▸ WHAT YOU HAVE TO DO
The lines to copy are those in the records below that hold the word "новость".

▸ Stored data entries
◆ ◆ ◆ ◆ ◆ ◆ ◆
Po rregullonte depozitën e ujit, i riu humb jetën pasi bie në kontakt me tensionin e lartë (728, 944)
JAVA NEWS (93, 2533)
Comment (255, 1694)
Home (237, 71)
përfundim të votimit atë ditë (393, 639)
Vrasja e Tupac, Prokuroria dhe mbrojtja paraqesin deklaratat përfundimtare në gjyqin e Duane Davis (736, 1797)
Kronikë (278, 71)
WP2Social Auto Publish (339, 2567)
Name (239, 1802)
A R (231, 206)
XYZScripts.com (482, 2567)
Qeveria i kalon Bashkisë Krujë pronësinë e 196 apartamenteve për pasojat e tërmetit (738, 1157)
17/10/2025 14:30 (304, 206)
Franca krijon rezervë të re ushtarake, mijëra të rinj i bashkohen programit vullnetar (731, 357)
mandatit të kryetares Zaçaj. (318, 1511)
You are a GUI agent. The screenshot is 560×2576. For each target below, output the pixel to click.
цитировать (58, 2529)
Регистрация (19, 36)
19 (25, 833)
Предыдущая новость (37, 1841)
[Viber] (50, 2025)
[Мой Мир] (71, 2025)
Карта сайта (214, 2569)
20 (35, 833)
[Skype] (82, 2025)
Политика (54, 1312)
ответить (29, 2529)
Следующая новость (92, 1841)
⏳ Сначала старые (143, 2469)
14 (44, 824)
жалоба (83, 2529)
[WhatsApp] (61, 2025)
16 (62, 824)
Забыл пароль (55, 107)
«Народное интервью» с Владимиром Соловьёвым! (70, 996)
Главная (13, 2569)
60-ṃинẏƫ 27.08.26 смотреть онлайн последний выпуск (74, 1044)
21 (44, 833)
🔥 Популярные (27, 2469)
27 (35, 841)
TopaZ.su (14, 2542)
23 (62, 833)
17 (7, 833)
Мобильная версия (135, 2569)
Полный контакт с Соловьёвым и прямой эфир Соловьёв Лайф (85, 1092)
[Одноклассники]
◆ ◆ ◆ ◆ ◆ ◆ ◆
▸ ANSWER SPACE
Предыдущая новость (37, 1841)
Следующая новость (92, 1841)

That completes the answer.